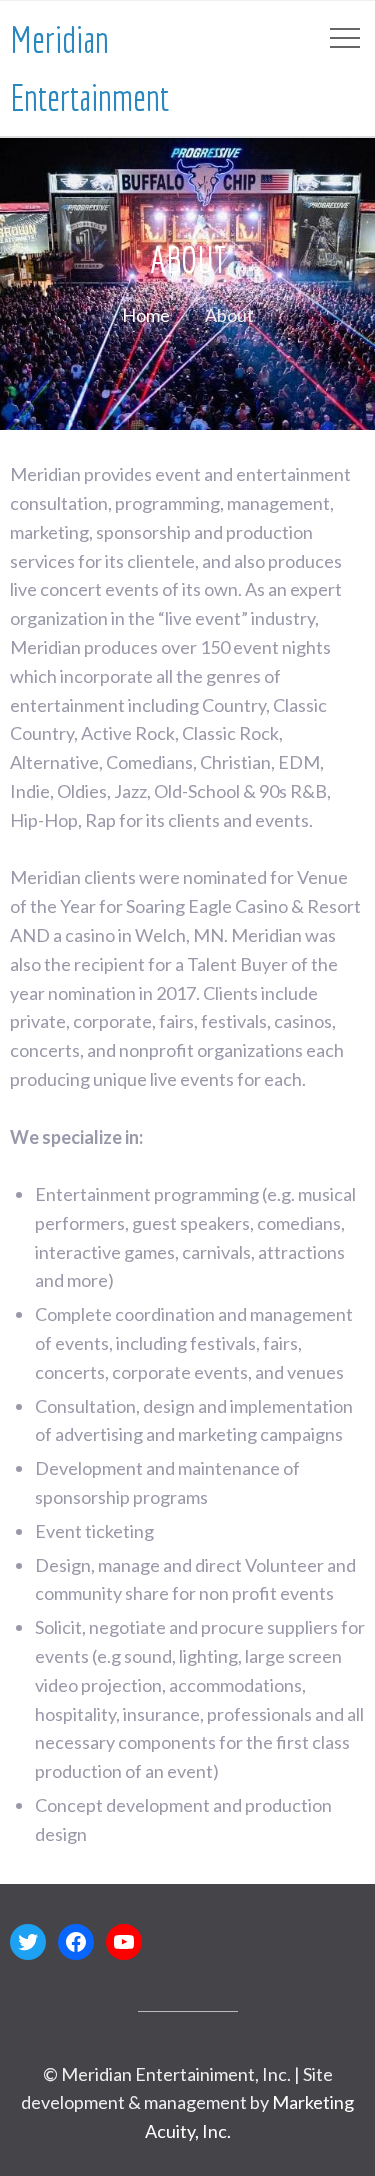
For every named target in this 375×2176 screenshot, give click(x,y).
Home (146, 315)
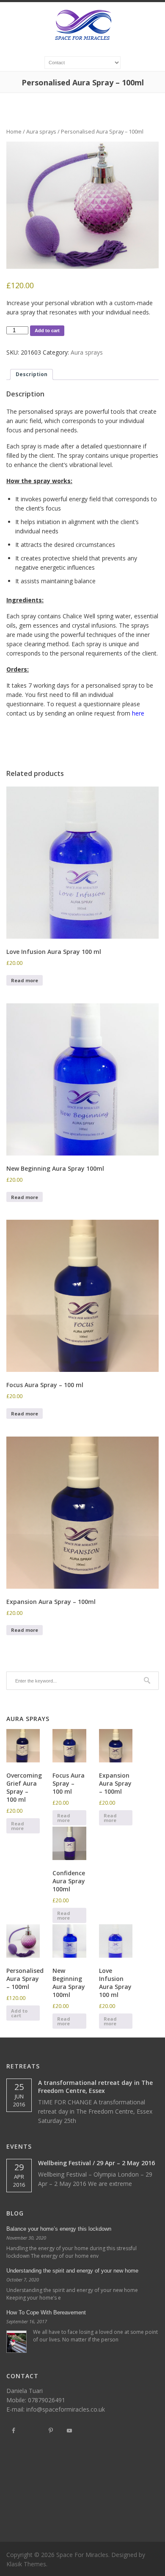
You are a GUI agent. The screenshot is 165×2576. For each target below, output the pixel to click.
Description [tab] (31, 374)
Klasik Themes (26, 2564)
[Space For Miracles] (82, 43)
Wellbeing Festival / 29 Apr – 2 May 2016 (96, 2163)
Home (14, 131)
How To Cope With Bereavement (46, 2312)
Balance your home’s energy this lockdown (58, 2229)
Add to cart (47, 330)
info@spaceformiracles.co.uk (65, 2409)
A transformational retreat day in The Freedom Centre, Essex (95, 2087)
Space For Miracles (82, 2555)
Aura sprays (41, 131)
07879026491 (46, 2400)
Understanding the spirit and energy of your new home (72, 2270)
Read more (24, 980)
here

* **What to produce**
In the records above, find the line containing "You are a GUI"; please retype it and every line after it through the last line, exactly and with nothing else.

* **Answer for the task**
You are a GUI agent. The screenshot is 165×2576. For each target below, output the pixel to click.
Description [tab] (31, 374)
Klasik Themes (26, 2564)
[Space For Miracles] (82, 43)
Wellbeing Festival / 29 Apr – 2 May 2016 (96, 2163)
Home (14, 131)
How To Cope With Bereavement (46, 2312)
Balance your home’s energy this lockdown (58, 2229)
Add to cart (47, 330)
info@spaceformiracles.co.uk (65, 2409)
A transformational retreat day in The Freedom Centre, Essex (95, 2087)
Space For Miracles (82, 2555)
Aura sprays (41, 131)
07879026491 (46, 2400)
Understanding the spirit and energy of your new home (72, 2270)
Read more (24, 980)
here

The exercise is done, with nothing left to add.